Ein ganz besonderes Lob geht an Malte Roesner, der den alten Bauern Kruschina absolut überzeugend gibt. Wie er sich über den Bauch streicht, sein breitbeinig-schlurfender Gang und vor allem diese unbeschreiblich typischen Mundbewegungen, dieses fast unmerkliche Auf- und Zuschließen der Lippen machen großen Spaß. Großartig ist auch die exakte und selbst in hohen Lagen gut verständliche Aussprache von Uta Christina Georg als seine Frau Kathinka. Aber auch Oleg Bryjak als Kuppler Kezal ist nicht nur dank seines Äußeren mit etwas längeren geligen Haaren ein Hauptgewinn für die Rolle. Er singt ausgesprochen prägnant und seine lautmalerischen Ausführungen sitzen genau. Wunderbar ist auch Erik Biegel  als Wenzel. Dieser Blick in den Augen, diese so schön gespielte Angst, von der Zukünftigen womöglich umgebracht zu werden. Wenzel ist ein goldiger Typ, schüchtern, liebenswert, und dann stottert er auch noch. Und  Biegel kann‘s. Timothy Richards gibt den lässigen Motorradfahrer und lässt es sich nicht nehmen, sich mal ganz locker an die äußere Brüstung der Bühne zu lehnen und mit dem Publikum zu lachen. Mit seinem Tenor beherrscht er den gewieften, scheinbaren Liebesverräter Hans sehr gut. Seine Liebste Marie, dargestellt von Rena Harms, singt kraftvoll und bestimmt. Sie vermag es, die Männer in ihre Schranken zu verweisen. Selçuk Hakan Tiraşoğlu und Barbara Schmidt-Gaden geben die Eltern souverän.

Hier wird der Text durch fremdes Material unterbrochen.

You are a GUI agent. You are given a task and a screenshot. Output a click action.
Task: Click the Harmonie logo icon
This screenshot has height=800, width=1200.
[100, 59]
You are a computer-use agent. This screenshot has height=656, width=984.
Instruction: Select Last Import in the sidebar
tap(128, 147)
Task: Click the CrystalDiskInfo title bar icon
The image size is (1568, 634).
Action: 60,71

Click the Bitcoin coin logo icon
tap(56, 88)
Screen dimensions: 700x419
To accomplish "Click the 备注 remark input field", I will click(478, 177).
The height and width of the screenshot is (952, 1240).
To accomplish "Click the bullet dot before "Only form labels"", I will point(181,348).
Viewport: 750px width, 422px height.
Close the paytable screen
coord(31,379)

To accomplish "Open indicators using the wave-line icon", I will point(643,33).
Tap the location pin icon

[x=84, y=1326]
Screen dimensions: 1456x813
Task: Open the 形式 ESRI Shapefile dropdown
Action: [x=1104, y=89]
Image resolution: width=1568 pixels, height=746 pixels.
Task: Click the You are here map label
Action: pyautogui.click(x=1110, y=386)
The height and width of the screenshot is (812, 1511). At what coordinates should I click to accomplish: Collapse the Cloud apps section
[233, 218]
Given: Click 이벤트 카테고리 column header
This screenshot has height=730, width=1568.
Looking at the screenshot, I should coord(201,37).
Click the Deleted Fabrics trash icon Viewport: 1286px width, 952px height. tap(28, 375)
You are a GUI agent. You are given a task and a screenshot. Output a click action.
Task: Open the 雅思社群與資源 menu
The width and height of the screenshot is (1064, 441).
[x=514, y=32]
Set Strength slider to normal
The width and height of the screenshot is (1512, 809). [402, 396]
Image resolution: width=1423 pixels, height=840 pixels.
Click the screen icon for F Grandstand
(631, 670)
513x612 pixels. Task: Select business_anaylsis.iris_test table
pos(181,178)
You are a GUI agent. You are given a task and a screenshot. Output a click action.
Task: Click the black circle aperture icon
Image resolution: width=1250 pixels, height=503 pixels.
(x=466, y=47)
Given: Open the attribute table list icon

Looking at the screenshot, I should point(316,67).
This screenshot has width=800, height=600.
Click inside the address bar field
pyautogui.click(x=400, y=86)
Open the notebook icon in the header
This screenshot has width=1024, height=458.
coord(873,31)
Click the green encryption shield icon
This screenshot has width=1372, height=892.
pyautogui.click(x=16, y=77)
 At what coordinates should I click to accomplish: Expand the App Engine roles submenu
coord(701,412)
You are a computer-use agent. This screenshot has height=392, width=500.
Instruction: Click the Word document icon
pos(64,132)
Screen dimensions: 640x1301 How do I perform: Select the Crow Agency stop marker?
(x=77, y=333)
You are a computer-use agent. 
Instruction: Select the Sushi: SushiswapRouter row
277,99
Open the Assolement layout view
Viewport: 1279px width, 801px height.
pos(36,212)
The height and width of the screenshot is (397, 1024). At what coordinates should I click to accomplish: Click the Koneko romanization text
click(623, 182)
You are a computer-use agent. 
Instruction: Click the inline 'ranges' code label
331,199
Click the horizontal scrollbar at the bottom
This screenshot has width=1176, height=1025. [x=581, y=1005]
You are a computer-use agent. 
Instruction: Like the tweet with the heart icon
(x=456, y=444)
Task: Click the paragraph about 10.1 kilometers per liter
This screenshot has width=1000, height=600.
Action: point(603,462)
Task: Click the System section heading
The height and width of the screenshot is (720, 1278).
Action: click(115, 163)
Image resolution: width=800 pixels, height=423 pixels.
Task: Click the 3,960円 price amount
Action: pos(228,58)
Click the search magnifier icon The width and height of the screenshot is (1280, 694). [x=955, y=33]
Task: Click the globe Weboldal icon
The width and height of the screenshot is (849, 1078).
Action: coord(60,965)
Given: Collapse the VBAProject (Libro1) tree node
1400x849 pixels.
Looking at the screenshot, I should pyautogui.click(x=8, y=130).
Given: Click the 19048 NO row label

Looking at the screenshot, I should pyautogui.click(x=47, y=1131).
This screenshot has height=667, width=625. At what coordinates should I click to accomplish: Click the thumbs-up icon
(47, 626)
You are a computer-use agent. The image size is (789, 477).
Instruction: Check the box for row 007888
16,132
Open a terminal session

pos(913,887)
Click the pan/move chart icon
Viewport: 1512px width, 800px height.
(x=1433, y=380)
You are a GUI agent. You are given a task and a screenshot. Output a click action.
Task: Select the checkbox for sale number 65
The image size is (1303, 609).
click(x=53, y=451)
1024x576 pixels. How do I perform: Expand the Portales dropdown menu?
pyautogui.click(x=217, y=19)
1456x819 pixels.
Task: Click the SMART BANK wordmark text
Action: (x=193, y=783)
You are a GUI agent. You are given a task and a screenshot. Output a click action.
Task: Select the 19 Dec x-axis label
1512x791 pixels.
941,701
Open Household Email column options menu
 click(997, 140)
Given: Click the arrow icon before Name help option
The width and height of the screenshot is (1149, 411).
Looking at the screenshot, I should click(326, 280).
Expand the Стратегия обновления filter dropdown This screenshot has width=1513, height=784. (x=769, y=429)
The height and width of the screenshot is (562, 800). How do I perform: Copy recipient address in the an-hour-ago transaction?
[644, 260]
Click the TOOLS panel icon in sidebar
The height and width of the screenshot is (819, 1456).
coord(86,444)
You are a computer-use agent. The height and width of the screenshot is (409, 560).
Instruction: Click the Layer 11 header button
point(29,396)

Ein besonderes Lob geht auch an den Chor und Extrachor des Staatstheaters unter der Leitung von Georg Menskes. Nicht oft gibt es so viel Stimmung und Fröhlichkeit auf der Bühne. Die Choristen lachen, prosten sich zu, gehen im Tanz über die Maßen aus sich heraus. Das Zuschauen macht riesigen Spaß.

Sebastian Beckedorf muss sich der Herausforderung stellen, sein Orchester unter einem Plastikschutz gegen den Regen auftreten zu lassen. Die Akustik ist erstaunlich gut, und die Musiker lassen sich von der ungewöhnlichen Überdachung nicht stören. Präzise und schwungvoll führt Beckedorf das Orchester durch die drei Akte.

Das Publikum erlebt die Darsteller hautnah, es gibt schließlich keine Trennung durch einen Orchestergraben. Die Sänger stehen immerzu im Mittelpunkt, was den Zuschauern natürlich einen erweiterten Blickwinkel gibt. Wen beobachtet man, wo passiert gerade etwas? Das Publikum wirkt engagiert, irgendwie „mit dabei", und es gefällt ihm. Der Abend ist ein voller Erfolg. So macht Oper Spaß. Lang anhaltender Applaus.